Mengevaluasi Dua Dasawarsa Reformasi, Sudahkah Sesuai dengan Tujuan dan Cita-Cita Reformasi?

Semarang, Idola 92.6 FM – Salah satu tonggak penting perjalanan bangsa dan Negara mewujudkan peradaban berpolitik adalah reformasi politik tahun 1998. Peristiwa tersebut telah menjungkirbalikkan struktur kekuasaan yang tidak hanya memonopoli kekuasaan tetapi juga memonopoli kebenaran. Pilar-pilar kekuasaan Orde Baru seperti Golkar, birokrasi, militer, serta kroni-kroni Soeharto, secara dramatis tumbang. Demikian dikemukakan Peneliti Senior CSIS, J Kristiadi, dalam Analisis Politik di sebuah harian nasional (22/3/2018).

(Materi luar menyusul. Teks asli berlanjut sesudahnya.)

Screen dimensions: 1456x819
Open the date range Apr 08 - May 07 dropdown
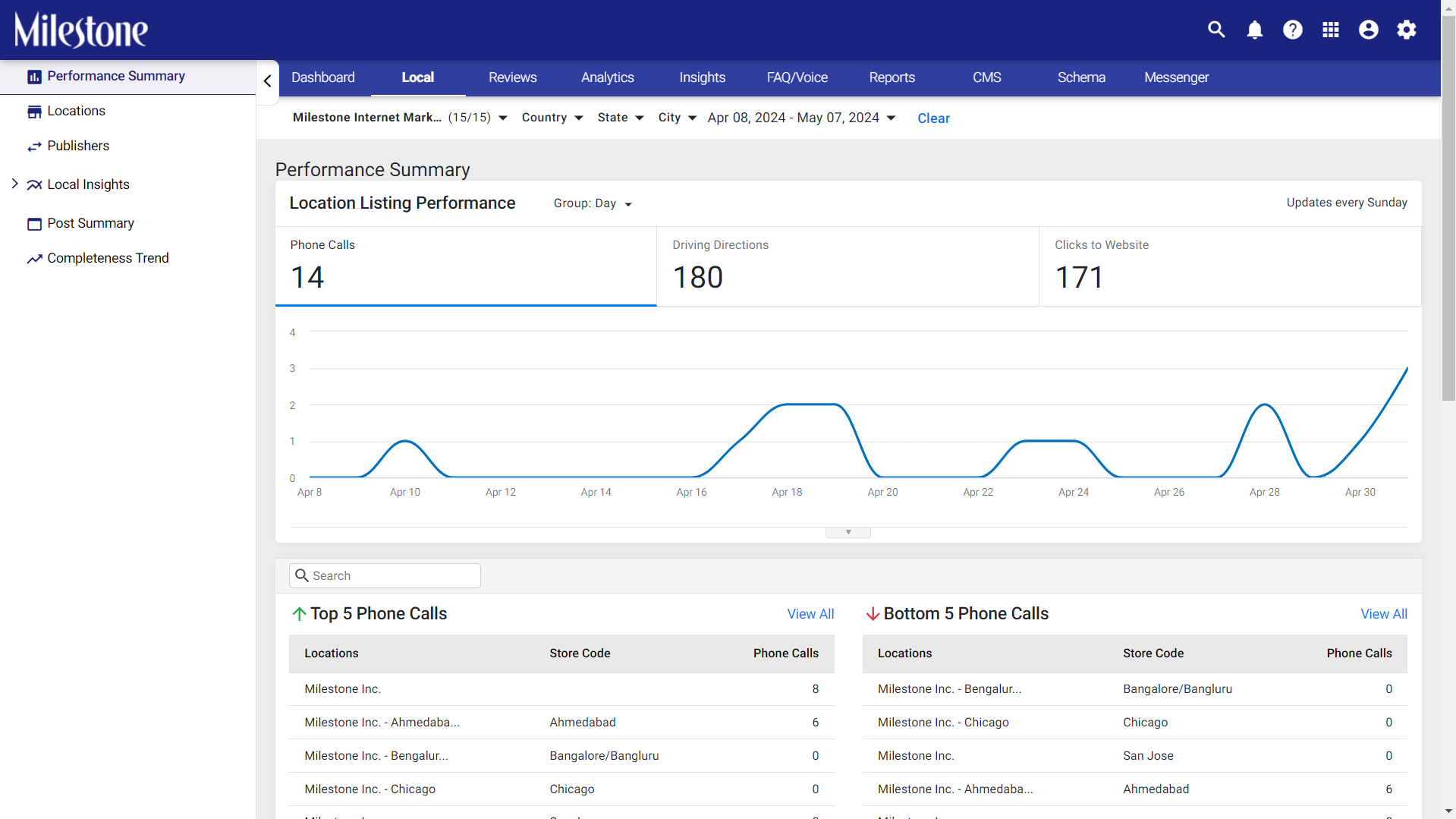801,118
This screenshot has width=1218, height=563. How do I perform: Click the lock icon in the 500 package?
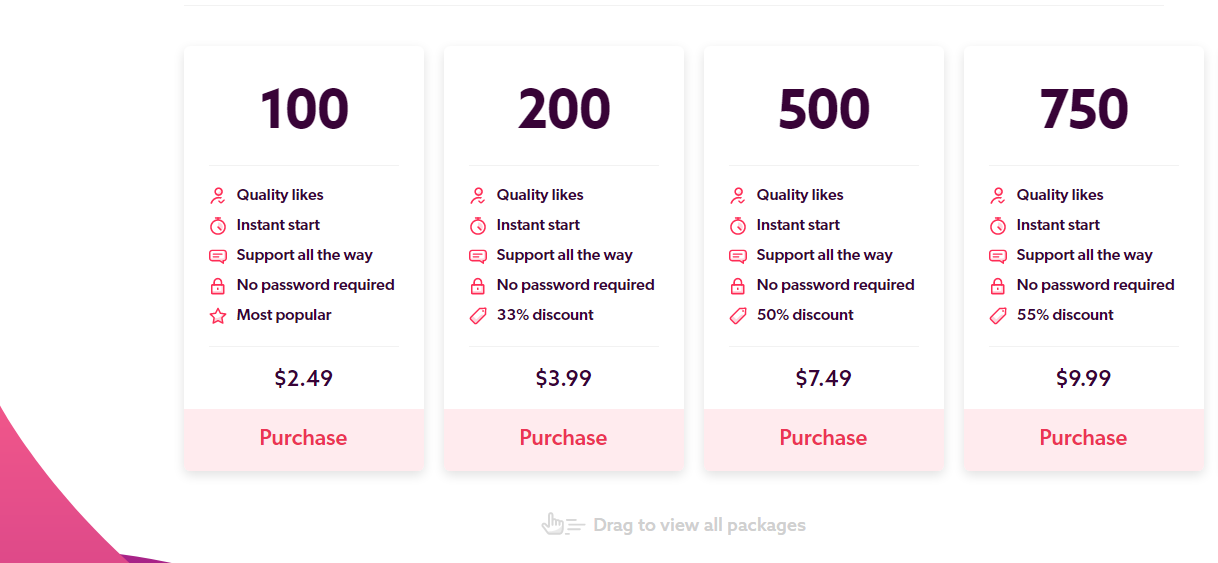(738, 286)
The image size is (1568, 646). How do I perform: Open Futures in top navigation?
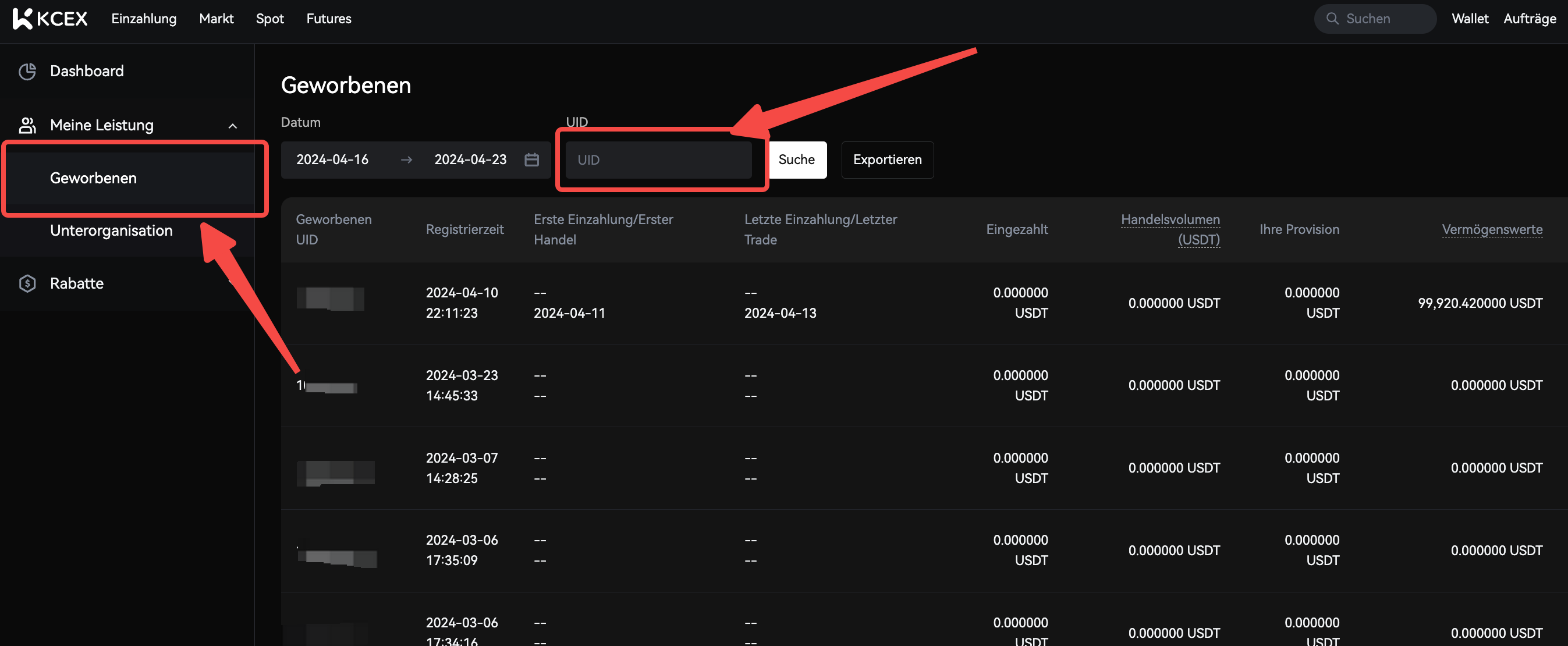[x=329, y=19]
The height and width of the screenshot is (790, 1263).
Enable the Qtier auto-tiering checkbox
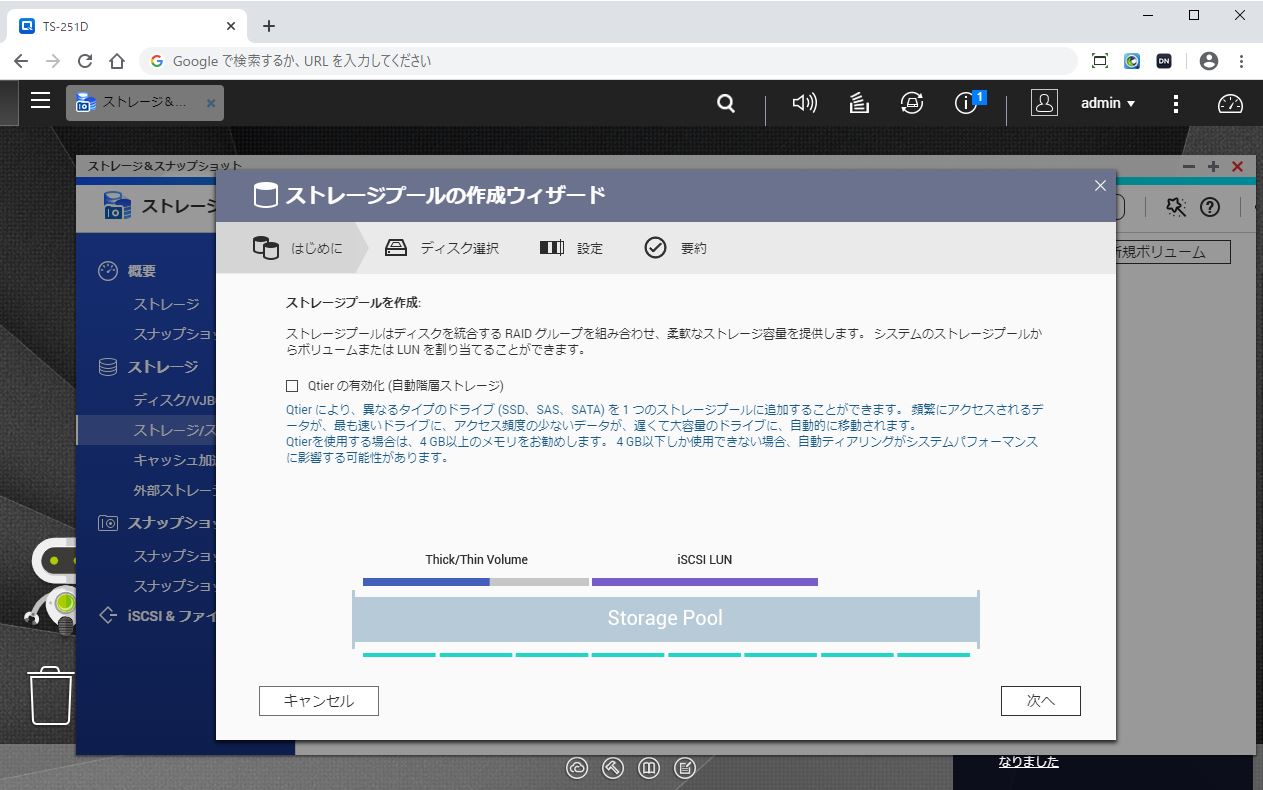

Menurut J Kristiadi, tujuan utama reformasi adalah membentuk pemerintahan demokratis yang kuat, efektif serta bebas dari korupsi, kolusi dan nepotisme. Agenda urgensi dilakukan untuk mencegah dan mengantisipasi ancaman kembalinya kekuasaan yang militeristik atau anarki sosial. Idealnya, pembentukan partai politik didahului dengan menawarkan gagasan spesifik sebagai landasan dan cita-cita perjuangan.

Namun, karena terdesak waktu, hal itu tak mungkin dilakukan. Akibatnya, pilar demokrasi—partai politik hanya merupakan bangunan struktur tanpa roh. Di sisi lain -meminjam kritik Kiki Syahnakri- kita semakin sulit mencari sosok negarawan. Kita berada di fase krisis kader pemimpin nasional.

Lantas, mengevaluasi dua dasawarsa reformasi, sudahkah sesuai dengan tujuan dan cita-cita Reformasi? Jika belum, apa faktor penghambatnya? Bagaimana pula kita keluar dari situasi krisis kader pemimpin nasional yang mampu mewujudkan cita-cita reformasi?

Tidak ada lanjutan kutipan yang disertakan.